▸ **Task to carry out**:
Where in the records does the word "color" occur? Copy each line in which it does.

Collected data entries
----------------
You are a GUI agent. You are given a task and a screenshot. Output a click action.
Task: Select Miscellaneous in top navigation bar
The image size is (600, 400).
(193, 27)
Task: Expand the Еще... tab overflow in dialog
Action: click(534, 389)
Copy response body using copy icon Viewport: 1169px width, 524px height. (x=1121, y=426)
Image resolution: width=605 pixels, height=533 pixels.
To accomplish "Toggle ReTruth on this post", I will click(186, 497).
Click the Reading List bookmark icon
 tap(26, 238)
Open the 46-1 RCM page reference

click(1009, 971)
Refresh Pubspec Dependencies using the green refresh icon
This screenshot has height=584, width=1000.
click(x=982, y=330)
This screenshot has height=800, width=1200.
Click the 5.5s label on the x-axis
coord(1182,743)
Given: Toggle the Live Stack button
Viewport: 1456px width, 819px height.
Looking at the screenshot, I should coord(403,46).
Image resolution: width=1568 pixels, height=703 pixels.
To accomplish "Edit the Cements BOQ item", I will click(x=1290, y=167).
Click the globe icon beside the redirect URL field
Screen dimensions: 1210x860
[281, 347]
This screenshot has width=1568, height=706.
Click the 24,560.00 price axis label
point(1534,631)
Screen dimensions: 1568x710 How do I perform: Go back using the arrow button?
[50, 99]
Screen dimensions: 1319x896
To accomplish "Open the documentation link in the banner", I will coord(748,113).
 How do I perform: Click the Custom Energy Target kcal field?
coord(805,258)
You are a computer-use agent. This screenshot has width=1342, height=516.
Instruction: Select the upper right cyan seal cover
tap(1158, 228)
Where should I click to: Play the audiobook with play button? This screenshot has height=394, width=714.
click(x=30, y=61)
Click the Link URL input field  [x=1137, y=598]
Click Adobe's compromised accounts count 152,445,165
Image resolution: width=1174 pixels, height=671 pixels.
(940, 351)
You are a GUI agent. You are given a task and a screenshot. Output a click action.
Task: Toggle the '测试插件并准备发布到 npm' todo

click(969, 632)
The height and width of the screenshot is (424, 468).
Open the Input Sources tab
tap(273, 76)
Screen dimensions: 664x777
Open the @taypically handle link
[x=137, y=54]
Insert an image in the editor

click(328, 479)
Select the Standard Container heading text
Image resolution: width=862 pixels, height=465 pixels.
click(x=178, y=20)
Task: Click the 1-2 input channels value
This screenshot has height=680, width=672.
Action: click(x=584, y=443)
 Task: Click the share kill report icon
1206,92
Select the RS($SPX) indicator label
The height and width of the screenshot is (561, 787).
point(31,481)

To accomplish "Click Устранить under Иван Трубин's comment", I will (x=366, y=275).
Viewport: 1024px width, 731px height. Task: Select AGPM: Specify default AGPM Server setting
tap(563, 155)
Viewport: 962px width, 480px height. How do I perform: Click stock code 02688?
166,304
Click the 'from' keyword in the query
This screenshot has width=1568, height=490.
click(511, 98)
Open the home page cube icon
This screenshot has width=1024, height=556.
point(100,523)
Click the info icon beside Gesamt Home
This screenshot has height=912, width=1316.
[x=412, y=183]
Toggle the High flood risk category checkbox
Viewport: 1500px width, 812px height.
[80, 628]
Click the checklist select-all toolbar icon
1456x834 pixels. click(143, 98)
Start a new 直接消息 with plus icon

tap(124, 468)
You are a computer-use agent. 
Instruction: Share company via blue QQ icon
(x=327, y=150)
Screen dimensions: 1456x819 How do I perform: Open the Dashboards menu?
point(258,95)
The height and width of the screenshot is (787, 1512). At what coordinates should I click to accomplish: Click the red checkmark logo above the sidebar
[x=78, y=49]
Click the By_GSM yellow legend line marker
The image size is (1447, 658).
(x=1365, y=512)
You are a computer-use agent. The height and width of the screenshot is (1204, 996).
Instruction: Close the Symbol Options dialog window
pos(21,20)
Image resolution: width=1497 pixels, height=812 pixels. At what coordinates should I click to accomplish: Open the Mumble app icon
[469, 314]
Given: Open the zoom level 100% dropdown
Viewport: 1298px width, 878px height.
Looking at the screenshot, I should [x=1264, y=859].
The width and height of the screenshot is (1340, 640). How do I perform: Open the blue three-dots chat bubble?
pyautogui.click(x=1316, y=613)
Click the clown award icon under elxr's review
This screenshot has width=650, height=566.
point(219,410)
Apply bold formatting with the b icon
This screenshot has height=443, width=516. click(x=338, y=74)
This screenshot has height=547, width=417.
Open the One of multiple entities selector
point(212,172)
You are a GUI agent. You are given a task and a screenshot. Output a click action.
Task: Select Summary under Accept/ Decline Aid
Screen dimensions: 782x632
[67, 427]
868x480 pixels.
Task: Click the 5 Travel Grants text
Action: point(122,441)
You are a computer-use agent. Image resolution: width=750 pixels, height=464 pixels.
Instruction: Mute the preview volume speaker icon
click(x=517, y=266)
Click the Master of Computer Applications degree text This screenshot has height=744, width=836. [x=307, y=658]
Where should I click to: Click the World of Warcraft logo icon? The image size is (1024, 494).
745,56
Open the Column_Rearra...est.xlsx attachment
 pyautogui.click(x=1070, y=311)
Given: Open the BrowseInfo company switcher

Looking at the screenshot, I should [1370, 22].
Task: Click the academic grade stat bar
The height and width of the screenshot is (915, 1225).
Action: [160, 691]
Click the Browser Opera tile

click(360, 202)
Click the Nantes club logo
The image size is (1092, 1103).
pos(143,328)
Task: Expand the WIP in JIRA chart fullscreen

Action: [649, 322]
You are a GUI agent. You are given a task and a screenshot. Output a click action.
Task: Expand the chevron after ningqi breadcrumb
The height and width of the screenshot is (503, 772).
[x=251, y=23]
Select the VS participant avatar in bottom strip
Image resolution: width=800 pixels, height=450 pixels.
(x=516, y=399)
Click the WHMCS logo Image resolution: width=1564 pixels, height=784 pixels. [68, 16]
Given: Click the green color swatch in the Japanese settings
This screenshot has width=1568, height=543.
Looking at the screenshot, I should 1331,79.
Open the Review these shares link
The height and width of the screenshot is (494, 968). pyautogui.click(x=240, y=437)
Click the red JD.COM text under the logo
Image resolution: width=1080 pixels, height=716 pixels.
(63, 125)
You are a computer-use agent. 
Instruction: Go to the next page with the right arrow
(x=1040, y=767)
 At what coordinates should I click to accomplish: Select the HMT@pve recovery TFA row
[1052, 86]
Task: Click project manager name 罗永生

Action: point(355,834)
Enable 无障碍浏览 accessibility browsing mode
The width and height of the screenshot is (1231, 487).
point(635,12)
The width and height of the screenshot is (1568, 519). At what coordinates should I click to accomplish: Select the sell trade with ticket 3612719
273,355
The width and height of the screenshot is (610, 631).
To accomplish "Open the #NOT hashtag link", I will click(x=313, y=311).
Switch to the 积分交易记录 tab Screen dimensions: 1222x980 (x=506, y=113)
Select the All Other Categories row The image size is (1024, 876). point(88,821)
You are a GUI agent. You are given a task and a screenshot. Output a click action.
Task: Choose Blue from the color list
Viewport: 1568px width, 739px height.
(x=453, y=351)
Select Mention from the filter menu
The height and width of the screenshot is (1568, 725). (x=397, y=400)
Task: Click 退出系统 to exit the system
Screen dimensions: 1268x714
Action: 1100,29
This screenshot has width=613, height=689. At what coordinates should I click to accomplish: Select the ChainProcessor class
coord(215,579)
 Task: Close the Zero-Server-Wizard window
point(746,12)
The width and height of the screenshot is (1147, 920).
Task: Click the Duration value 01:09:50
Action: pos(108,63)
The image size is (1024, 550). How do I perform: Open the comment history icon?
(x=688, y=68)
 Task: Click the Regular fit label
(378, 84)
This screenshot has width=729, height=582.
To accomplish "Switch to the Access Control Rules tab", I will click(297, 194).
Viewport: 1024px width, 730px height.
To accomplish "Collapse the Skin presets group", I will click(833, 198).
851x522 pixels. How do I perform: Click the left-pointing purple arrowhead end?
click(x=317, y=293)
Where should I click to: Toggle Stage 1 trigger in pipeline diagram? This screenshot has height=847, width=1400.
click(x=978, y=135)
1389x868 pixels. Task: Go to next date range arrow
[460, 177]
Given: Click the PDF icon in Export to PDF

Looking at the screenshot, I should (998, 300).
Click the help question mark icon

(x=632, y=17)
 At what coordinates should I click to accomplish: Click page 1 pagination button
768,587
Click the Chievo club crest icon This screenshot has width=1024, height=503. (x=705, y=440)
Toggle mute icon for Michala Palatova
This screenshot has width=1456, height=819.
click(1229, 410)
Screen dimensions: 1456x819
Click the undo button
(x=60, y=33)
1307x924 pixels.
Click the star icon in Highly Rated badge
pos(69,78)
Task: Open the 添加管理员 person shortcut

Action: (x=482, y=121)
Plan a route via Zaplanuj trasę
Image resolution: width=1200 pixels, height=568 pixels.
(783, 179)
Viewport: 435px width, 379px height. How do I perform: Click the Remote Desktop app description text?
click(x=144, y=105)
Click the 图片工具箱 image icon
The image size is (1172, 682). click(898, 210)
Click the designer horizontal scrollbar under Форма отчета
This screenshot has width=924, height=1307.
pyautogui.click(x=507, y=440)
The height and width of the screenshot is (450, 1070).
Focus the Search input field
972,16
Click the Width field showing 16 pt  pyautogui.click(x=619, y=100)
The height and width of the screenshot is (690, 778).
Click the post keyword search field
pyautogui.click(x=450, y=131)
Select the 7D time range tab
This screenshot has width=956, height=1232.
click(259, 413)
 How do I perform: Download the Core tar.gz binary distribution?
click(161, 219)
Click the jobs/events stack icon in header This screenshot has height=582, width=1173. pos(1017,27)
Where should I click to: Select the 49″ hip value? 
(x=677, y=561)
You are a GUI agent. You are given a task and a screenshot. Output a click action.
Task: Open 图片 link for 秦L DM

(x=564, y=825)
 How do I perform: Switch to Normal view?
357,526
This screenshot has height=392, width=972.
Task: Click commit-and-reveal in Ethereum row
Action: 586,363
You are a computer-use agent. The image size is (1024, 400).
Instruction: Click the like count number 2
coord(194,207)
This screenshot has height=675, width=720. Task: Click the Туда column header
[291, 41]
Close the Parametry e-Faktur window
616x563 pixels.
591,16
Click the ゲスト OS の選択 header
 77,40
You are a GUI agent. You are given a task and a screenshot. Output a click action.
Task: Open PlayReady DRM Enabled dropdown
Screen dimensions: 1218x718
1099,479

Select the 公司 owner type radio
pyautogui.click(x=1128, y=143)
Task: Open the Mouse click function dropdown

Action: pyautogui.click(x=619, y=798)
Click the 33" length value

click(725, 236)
----------------
▸ **Reply to the task**:
Given: Click the green color swatch in the Japanese settings
Task: Choose Blue from the color list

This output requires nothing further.